When the Ryan Norlin GIANT Pumpkin Weigh-Off first started, it was not the event it is today.

The weigh-off was first run just on its own in the Wal-Mart parking lot on Oct. 9, 1989. Back then, it was held on the Canadian version of Columbus Day, the second Monday in October. It wasn’t until the weigh-off combined with the Anamosa Area Chamber of Commerce’s Pumpkinfest that it moved to the weekend.

When Anamosa’s event first started, the Great Pumpkin Commonwealth, the international organization that governs competition, had just 11 sites in North America and none in Iowa or the surrounding states.

“We had growers coming from Wisconsin, Minnesota, all the surrounding states.

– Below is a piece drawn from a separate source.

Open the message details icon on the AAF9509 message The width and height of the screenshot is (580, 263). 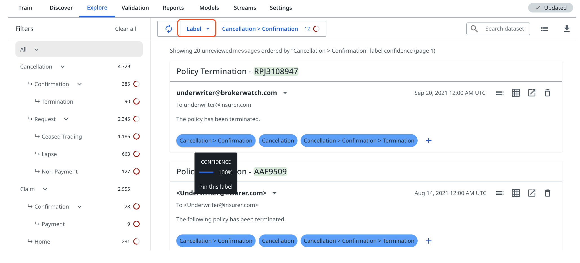point(500,193)
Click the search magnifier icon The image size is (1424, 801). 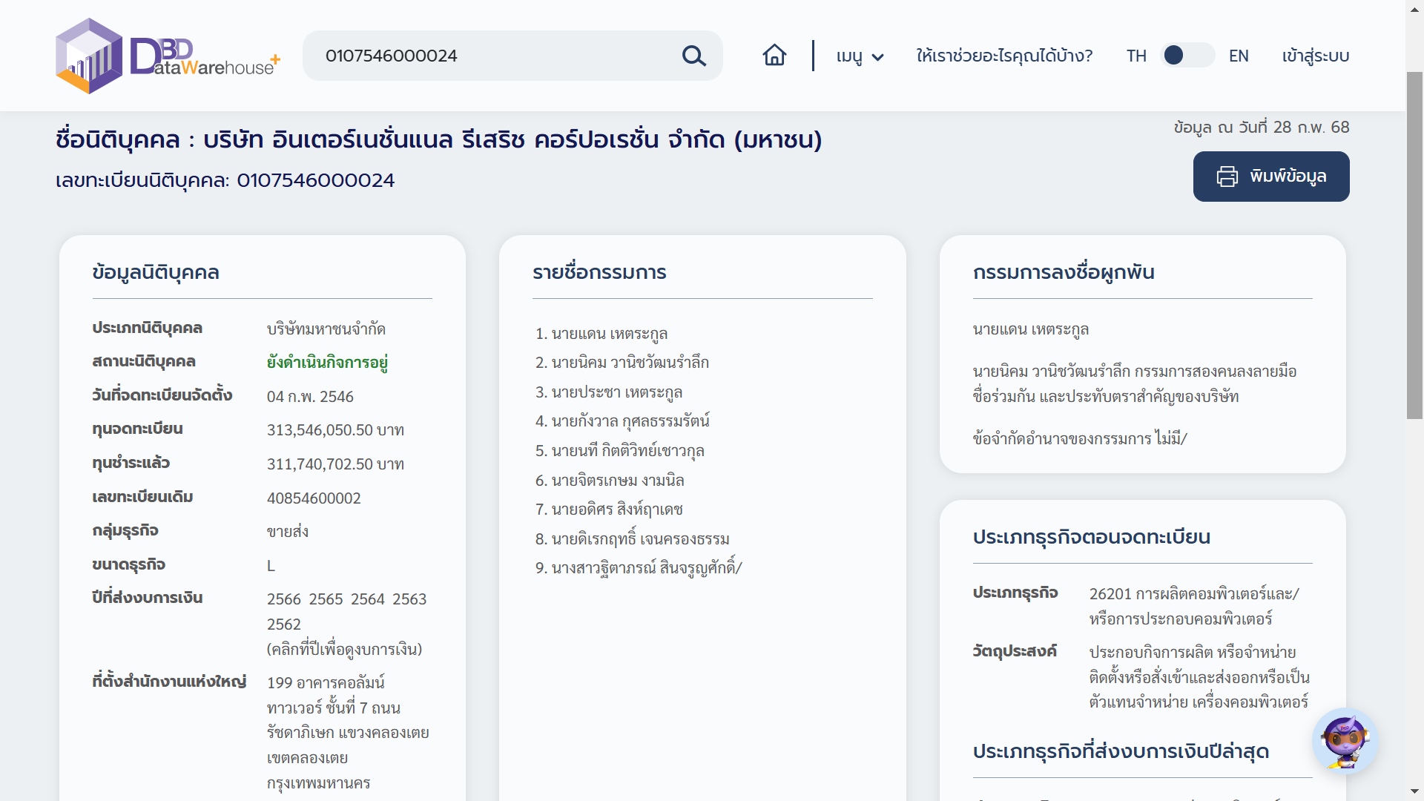tap(693, 56)
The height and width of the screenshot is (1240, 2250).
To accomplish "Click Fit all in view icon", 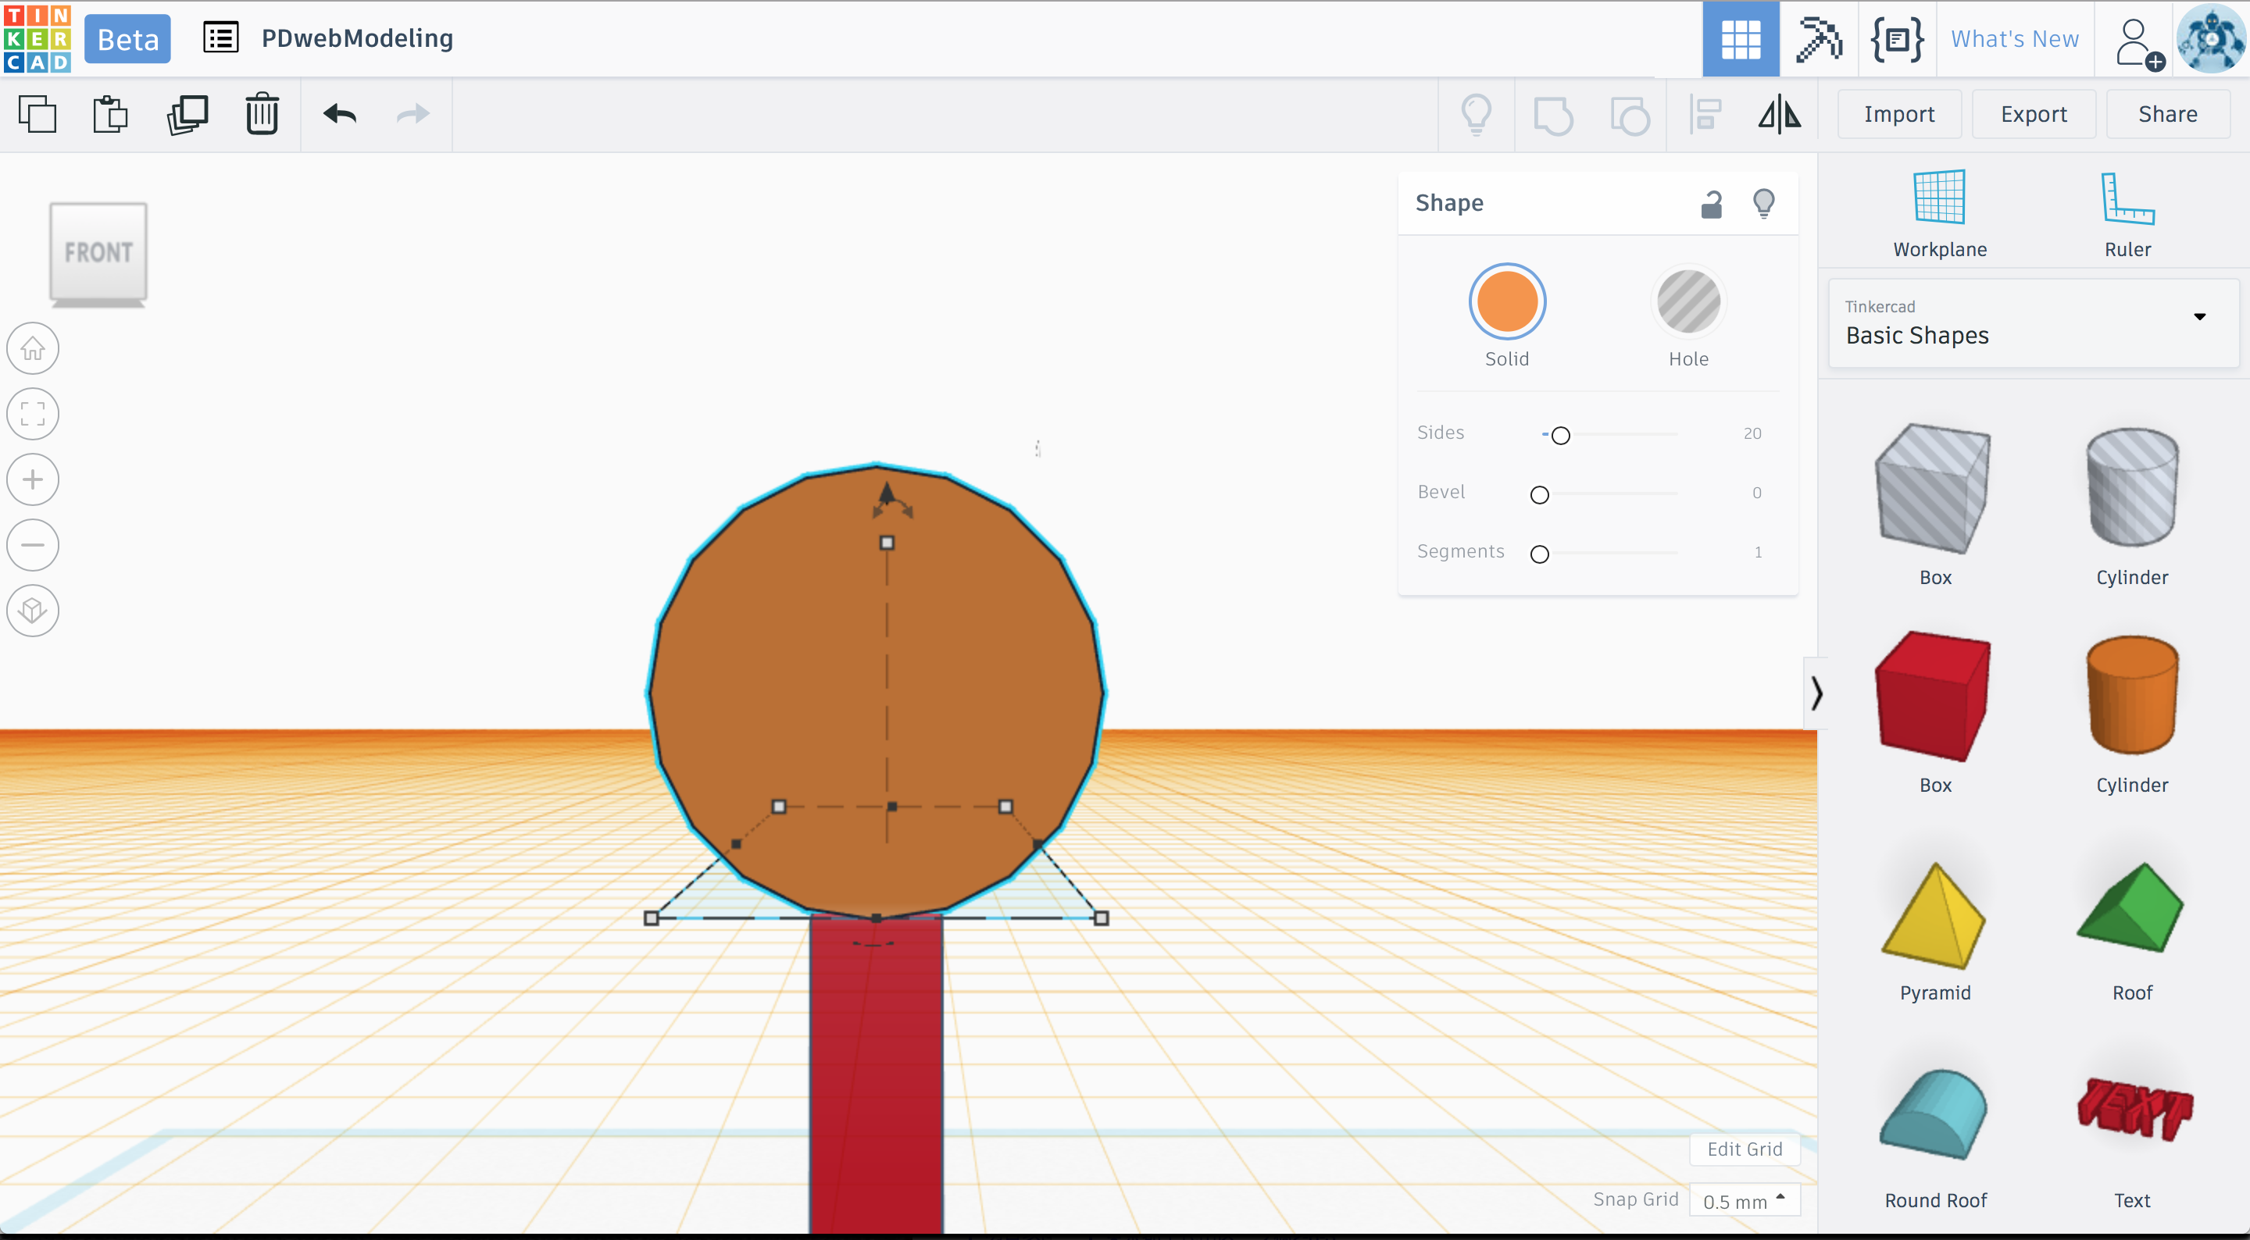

We had growers coming from as far as Colorado,” Greg Norlin said, whose family started the weigh-off and still runs the event today. “We got to know a lot of the growers and their families. It was almost like an annual reunion.”

Today, there have been more sites added around the Midwest than there were 30 years ago, including another in Iowa. Giant pumpkin growing has become a true international endeavor, with the last two world record pumpkins coming from Europe. Even so, that familial feeling still remains.

“We have a nucleus of growers from all over the Midwest. We still have dedicated growers from Wisconsin and Minnesota. They look forward to getting together in Anamosa,” Norlin said. “They love the fact that we have a Pumpkinfest…a lot of these sites only have a weigh-off.”

This year’s event will obviously look much different, with many of the usual events being canceled and the weigh-off itself being closed to the public, which includes the parking lot and grounds of the Lawrence Community Center. Norlin said with trying to follow the guidelines put forward by Jones County Public Health, he just didn't see a way for spectators to be possible at the event. 

While food will be available for the growers in the LCC, pumpkins will be unloaded, weighed and then loaded right back on to the growers’ trucks, and the announcement will be made outside. Without pumpkins being put on display in the Lawrence Center, Norlin expects the process to go quicker this year.

The public will still be able to see the winning pumpkins as part of the reverse parade by driving through the LCC parking lot from 1:30 p.m. until 3 p.m.

Many weigh-offs have fallen victim to the coronavirus, making Anamosa’s event one of the few around. Norlin said they’ve put feelers out, but due to the competitive nature of the competitions, it will be hard to tell what the field will look like before the event kicks off.

“A lot of the growers get real quiet. They don’t want the other growers to know how big of a pumpkin they have. They want to have the biggest pumpkin at a weigh-off site,” Norlin said. “If I’ve got one that I think will be number one at Anamosa, I don’t want to tell you I’m going to Anamosa.”

Last year, the winning pumpkin broke the Iowa State record, and Norlin suspects another record of some kind could be in the cards.

“Now that we’re weighing the giant pumpkins and the field pumpkins, and we’re weighing the giant watermelons and the long gourds, we’re in contention for some record-breaker almost every year,” Norlin said.